Preferred date for application submissions is Jan. 12. The search committee will receive the list of candidates on Jan. 17 and meet in Baton Rouge on Jan. 22 to review the applications and select semifinalists.

Then the semifinalists will be interviewed on GSU campus on the week of Feb. 5, which will include meetings with students, faculty and alumni groups. The committee will select finalists that week, and then the full UL System board will make its final selection on Feb. 21 or 22.

“I may be a bit biased, but I believe the 11th president will have the best and brightest student body of any institution anywhere,” Gallot said in his opening remarks.

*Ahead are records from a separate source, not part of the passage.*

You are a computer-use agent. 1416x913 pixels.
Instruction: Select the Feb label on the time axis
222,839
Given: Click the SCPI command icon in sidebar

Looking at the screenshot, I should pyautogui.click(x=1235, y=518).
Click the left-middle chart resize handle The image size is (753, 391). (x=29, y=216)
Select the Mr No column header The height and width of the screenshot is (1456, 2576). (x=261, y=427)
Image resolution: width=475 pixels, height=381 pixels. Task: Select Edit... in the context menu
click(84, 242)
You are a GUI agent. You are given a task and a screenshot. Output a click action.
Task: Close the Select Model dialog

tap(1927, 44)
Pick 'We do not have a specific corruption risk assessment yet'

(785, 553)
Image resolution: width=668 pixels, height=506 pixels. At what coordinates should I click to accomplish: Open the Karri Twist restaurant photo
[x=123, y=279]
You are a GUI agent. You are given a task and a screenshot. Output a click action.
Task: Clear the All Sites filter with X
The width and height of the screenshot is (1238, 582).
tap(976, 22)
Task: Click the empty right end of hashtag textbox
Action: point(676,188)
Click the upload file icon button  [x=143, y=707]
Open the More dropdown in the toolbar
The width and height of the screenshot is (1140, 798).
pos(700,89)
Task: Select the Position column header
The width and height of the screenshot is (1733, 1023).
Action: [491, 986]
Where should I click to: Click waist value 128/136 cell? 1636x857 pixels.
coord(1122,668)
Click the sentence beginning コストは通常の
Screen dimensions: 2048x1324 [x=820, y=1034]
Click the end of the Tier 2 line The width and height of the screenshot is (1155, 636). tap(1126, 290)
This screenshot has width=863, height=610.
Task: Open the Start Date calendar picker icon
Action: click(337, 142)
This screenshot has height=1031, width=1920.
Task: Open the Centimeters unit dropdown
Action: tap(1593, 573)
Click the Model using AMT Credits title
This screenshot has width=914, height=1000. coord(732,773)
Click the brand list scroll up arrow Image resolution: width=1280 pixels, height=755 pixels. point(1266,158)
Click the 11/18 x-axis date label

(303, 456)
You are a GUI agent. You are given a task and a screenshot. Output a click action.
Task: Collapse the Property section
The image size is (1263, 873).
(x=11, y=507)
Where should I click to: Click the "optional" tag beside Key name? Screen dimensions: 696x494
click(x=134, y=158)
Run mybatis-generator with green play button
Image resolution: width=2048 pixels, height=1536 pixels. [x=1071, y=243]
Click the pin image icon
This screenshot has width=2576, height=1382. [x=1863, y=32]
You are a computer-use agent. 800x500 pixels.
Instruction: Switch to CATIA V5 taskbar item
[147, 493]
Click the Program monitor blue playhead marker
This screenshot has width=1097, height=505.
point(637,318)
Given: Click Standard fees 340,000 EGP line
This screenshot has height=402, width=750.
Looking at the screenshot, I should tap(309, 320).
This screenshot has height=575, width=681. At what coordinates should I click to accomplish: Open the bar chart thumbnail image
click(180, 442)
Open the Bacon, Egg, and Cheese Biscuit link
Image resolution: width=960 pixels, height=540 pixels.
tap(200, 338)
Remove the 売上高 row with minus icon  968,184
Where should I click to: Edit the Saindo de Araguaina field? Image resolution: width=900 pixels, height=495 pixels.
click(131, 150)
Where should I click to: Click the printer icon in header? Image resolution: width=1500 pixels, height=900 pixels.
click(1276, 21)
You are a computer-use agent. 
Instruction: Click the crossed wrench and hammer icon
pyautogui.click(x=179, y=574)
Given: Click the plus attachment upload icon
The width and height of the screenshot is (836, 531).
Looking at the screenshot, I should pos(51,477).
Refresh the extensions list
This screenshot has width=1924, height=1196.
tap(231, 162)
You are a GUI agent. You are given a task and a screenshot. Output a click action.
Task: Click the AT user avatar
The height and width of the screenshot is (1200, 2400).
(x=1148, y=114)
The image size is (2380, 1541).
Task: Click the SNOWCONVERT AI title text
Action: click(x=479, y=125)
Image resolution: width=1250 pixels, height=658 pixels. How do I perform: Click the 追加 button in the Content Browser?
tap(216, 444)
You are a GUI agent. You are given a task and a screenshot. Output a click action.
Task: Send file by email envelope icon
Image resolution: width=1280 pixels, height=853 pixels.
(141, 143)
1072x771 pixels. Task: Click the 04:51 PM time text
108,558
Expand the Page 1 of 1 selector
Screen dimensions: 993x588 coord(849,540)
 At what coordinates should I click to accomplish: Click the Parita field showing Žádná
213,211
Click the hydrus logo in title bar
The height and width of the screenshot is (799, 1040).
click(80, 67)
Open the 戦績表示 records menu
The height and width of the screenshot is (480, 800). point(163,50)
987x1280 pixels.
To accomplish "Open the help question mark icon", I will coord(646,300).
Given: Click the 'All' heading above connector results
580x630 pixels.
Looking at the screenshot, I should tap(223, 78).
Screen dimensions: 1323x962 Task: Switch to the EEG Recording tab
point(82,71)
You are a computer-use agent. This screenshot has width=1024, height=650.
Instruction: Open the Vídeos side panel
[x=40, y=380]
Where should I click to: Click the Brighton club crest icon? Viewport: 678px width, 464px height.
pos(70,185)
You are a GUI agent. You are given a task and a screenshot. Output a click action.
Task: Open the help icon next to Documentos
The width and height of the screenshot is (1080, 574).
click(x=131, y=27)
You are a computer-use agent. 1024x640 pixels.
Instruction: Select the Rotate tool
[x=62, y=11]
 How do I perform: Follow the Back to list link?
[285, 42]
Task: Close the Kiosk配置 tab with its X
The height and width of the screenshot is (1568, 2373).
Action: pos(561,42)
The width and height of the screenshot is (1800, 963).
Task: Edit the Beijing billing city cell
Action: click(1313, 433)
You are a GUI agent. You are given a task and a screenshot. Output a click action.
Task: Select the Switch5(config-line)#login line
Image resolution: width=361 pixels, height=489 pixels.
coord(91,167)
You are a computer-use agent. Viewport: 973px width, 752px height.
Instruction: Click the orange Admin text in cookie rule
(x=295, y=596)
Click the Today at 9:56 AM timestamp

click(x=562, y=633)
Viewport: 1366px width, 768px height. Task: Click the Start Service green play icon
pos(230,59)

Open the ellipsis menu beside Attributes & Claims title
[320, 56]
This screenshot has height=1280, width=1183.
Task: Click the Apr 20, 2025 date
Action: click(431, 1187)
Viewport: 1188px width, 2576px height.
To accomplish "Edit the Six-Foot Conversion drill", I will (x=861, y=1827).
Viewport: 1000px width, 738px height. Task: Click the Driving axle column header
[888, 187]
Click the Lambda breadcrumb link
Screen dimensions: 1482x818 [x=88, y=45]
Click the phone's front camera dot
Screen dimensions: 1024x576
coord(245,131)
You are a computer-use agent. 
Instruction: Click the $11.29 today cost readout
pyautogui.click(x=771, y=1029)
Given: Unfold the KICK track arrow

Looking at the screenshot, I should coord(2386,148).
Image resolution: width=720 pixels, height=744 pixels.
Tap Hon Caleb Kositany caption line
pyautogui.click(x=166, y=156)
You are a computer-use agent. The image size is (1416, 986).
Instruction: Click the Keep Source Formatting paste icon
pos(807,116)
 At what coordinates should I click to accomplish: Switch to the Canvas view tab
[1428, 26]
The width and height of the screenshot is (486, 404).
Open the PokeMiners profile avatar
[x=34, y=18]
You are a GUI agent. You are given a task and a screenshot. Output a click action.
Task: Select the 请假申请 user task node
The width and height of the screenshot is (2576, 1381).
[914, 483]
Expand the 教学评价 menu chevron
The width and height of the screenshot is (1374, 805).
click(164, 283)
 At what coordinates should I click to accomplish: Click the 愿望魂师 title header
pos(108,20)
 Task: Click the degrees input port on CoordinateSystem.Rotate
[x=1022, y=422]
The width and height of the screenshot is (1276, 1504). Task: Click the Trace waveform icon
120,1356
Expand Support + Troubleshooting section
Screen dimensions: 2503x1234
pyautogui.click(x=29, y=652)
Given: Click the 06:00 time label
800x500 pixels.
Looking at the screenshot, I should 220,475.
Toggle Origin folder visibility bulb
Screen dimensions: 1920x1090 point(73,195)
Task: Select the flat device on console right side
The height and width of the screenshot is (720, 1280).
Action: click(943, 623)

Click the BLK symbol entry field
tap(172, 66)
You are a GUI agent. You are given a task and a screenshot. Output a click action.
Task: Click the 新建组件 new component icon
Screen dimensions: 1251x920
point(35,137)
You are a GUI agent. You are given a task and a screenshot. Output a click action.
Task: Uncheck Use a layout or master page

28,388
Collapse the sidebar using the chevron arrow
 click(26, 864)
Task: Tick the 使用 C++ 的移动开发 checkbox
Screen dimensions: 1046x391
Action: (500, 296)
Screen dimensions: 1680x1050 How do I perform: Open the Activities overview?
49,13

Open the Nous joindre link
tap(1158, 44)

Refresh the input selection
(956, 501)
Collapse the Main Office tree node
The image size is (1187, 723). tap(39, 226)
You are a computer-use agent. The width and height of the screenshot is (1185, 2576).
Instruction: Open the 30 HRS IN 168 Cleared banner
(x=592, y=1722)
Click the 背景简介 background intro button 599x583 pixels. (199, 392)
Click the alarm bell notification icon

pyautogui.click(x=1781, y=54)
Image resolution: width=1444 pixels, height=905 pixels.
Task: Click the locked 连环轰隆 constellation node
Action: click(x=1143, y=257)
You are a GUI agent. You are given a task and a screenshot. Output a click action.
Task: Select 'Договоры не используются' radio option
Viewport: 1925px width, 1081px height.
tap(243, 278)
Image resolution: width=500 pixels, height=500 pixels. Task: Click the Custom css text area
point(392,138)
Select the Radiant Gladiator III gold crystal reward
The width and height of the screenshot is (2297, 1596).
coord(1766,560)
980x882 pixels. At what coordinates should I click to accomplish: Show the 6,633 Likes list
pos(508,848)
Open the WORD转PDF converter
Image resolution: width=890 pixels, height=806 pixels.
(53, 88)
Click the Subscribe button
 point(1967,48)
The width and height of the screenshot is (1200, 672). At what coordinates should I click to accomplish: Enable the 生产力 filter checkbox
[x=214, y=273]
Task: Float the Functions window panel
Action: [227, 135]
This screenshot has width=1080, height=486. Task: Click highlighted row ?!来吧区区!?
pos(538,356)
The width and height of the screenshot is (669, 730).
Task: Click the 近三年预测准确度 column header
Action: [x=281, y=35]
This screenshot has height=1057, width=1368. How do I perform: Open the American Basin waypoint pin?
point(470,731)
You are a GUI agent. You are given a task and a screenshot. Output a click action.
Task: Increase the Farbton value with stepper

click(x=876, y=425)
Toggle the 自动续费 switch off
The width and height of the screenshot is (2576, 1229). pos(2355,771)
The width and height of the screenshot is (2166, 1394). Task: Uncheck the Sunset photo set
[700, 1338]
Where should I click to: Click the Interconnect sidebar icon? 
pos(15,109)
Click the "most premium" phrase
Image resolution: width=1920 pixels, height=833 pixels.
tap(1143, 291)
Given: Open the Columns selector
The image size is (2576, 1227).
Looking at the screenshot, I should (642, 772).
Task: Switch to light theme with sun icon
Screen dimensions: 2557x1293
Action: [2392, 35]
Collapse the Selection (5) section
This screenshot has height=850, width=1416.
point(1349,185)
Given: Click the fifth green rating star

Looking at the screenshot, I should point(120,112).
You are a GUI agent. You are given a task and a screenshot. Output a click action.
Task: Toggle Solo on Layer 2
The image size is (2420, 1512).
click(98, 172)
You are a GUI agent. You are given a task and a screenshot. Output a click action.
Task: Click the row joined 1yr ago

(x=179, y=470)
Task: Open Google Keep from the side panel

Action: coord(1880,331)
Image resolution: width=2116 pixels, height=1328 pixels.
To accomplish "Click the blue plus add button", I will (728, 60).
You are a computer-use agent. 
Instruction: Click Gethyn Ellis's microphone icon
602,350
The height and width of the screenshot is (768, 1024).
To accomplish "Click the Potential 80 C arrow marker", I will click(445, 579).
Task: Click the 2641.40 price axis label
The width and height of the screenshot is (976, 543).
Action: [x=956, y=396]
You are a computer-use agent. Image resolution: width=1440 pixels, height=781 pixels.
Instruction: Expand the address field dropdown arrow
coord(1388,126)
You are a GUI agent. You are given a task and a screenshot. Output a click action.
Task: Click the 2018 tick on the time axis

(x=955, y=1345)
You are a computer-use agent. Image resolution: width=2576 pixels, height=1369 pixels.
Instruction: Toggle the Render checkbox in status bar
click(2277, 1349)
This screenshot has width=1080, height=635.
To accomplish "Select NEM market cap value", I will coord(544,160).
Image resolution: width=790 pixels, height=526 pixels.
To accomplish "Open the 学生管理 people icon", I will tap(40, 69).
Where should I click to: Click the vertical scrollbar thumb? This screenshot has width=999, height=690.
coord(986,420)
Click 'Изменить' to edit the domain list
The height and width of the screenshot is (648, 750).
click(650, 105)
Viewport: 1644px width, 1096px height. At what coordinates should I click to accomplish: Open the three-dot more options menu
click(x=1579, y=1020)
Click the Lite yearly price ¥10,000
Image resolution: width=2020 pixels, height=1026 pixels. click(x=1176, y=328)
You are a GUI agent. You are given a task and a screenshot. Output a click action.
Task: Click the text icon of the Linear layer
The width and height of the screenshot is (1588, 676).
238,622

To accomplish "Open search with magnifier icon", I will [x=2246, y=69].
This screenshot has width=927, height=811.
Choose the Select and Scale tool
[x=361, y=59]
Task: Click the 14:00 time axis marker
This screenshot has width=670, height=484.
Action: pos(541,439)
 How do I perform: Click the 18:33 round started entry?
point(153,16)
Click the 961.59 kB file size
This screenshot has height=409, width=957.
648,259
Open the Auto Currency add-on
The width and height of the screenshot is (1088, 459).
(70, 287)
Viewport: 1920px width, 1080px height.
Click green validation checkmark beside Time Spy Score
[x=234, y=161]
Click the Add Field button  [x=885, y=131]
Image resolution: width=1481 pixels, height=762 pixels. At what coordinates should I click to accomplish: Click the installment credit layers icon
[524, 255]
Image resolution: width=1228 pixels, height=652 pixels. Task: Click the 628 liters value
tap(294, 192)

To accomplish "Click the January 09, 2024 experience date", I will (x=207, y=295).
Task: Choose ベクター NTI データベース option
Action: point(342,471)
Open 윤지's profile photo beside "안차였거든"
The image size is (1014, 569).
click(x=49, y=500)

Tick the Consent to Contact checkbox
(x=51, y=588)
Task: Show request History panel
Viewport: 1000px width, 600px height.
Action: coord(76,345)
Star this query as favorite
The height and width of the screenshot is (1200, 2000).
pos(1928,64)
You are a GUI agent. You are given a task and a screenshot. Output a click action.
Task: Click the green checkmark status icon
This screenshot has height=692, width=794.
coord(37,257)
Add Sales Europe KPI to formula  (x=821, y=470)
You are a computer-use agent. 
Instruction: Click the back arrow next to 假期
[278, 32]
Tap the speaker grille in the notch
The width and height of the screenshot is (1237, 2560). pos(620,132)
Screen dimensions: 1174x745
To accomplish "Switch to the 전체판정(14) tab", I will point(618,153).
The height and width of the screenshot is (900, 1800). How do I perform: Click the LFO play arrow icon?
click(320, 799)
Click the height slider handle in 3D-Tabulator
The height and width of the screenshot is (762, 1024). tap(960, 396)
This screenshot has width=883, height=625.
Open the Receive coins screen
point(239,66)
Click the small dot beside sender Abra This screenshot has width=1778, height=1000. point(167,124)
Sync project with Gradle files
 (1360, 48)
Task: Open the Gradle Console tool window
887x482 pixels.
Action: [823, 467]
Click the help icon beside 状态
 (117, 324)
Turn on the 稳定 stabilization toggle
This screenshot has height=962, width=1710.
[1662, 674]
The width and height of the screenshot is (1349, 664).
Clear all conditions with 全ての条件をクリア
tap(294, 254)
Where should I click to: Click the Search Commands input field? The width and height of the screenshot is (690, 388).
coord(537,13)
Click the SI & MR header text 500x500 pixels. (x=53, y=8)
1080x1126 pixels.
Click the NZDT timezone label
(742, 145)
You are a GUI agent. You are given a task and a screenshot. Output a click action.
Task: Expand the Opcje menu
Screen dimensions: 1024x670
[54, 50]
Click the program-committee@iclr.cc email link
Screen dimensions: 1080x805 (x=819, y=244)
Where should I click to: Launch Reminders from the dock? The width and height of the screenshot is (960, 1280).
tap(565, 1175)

“Our next leader must be able to answer three important questions when making decisions. First, is it good for the students? Second, is it good for the university? And lastly, is it sustainable?”

Faculty, students and community members gave public comment on their hopes and expectations for the next president and the search process for more than an hour at Friday’s meeting.

“We are at a crossroads,” alumna and faculty member Suzanne Mayo said. “We can’t get this wrong this time. We’ve got to get it right.”

Several commenters said they hoped the next GSU president would work well with the broader Grambling community.

“On behalf of my neighbor, Mrs. Nelda Baisy, she wants to find somebody that can come around in the community and just let us know what’s going on on campus,” Mayo said. “We want to kind of connect the community to the university.”

Some faculty members also urged the committee to make sure the next president will prioritize faculty resources.

“The faculty are going to be the ones shaping our product, shaping the students that will go out and be the future of the workforce,” said Edward Holt, head of GSU’s History Department. “So we need somebody that is not looking to come in and streamline faculty, but rather looking to enhance the faculty that are here, enhance faculty support.”

Gary Poe, president of Grambling’s Faculty Senate and the only voting member of the search committee from outside the UL System board, was more direct, saying faculty are “severely underpaid” and suggesting the next president should seek to boost pay up to the regional average.

The search committee’s voting members are Poe and eight of the UL System board’s 16 members. It’s co-chaired by Gallot and outgoing UL System President Jim Henderson.

There are also eight non-voting advisory members selected from the university and community.

Athletics came up a few times throughout the commentary. One faculty member said GSU is “an athletic institution” and the next president should be athletic-friendly, while an advisory member of the committee later said the university is “an academic institution” first and foremost.

Some said the next leader should be familiar with the Grambling culture, while others said the university should lessen “institutional incest” and get more outside perspectives.

After the meeting, Henderson, who’s already spearheaded seven president searches across the system, said he was impressed with the breadth and depth of the feedback.

“It was as rich and substantive as any of the eight that I’ve participated in,” he said. “It was obvious that Grambling is important to this community and this state, and the feedback represented that.”

The search committee is ultimately tasked with recommending at least two candidates to the UL System board for consideration. The panel will return to GSU campus once semifinalists have been named.